Few of you bothered to reach out personally amid a barrage that no country fulfilling its primary function – protecting its citizens – would absorb passively: certainly not America, under any president. And be honest: which five-letter word still triggers more bile in your stomach: T-r-u-m-p or H-a-m-a-s? This week, have you heard more, thought more – ultimately cared more – about the next Game of Thrones episode and the new Avengers: Endgame or the real violence menacing us in Israel?
 
Of course, when I’m rude enough to ask, you’ll condemn the rocket fire – but where were you? Where are you, really?
 
True, the main Jewish organizations supported Israel – but you rarely pay attention to them, so it’s disingenuous to get yourselves off the hook with their statements. And it would’ve been nice to hear one of their leaders – most of whom supported the Gaza disengagement back in 2005 – suggest: “Maybe we miscalculated” and “Maybe we need to rethink our instinctive two-state solution sloganeering: Might an Israeli withdrawal create yet another failed dictatorship?”
 
By the way, don’t worry. You’re in good company. Most Democratic presidential candidates were equally silent. Bernie Sanders called for “even-handedness,” while the obscure Mike Gravel tweeted: “Long live Palestine!”
 
By contrast, read President Donald Trump’s tweet: “We support Israel 100% in its defense of its citizens...” Even if you hate him, can’t you thank him for getting this one right? And note Democratic House Majority Leader Steny Hoyer declaring: “Congress, in a bipartisan fashion, stands strongly in support of our ally Israel and its right to protect its citizens from terror.” Don’t go and support presidential aspirants who are bullied by radicals parading as “progressives” into overlooking this consensus.

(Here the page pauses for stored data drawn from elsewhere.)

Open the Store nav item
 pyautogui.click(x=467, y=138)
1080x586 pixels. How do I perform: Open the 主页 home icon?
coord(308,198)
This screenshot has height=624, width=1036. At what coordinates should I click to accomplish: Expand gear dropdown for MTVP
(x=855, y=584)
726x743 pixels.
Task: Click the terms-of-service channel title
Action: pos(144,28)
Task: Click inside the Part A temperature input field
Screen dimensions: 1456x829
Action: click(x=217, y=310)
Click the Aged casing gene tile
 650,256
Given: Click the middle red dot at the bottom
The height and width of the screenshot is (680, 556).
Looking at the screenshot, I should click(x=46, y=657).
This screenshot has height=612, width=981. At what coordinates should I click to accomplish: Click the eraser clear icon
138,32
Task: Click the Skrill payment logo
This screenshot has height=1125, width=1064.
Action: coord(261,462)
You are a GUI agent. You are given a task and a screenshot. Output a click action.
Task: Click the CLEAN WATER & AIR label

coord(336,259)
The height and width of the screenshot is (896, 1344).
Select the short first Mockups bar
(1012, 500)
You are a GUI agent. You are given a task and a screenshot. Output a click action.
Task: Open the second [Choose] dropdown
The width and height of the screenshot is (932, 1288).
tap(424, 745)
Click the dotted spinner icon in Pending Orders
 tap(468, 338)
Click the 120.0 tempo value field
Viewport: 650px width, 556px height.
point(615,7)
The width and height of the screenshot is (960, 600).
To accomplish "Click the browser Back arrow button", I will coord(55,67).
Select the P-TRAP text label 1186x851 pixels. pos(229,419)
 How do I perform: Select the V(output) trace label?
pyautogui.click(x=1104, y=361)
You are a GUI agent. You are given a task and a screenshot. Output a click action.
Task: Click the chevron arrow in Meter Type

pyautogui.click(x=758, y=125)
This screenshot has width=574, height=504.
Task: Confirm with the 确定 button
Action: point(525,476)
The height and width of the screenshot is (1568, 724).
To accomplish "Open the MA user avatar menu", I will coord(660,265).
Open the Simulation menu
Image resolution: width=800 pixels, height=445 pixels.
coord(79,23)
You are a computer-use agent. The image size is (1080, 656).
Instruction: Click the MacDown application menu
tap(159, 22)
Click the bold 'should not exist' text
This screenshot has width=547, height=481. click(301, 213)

UNFORTUNATELY, as usual, destructive voices filled the vacuum you left. Bad enough were the “pray for both sides, just end this cycle of violence” types. I, too, mourn every casualty – without sinking into this relativist pit. These armchair amoralists, refusing to link Hamas’s antisemitic rhetoric with its anti-Israel obsession, can’t even blame our enemies when they bomb us 700 times. This moral equivalence is particularly hypocritical given the justified outrage against Trump’s “You also had some very fine people on both sides” remarks after Charlottesville.
 
It’s ironic. Trump’s remarks came amid a typically undisciplined wave of presidential rants, which also included his statement: “Racism is evil, and those who cause violence in its name are criminals and thugs, including the KKK, neo-Nazis, white supremacists and other hate groups...” I wish these spineless seesawers could condemn Palestinian “criminals and thugs” as clearly.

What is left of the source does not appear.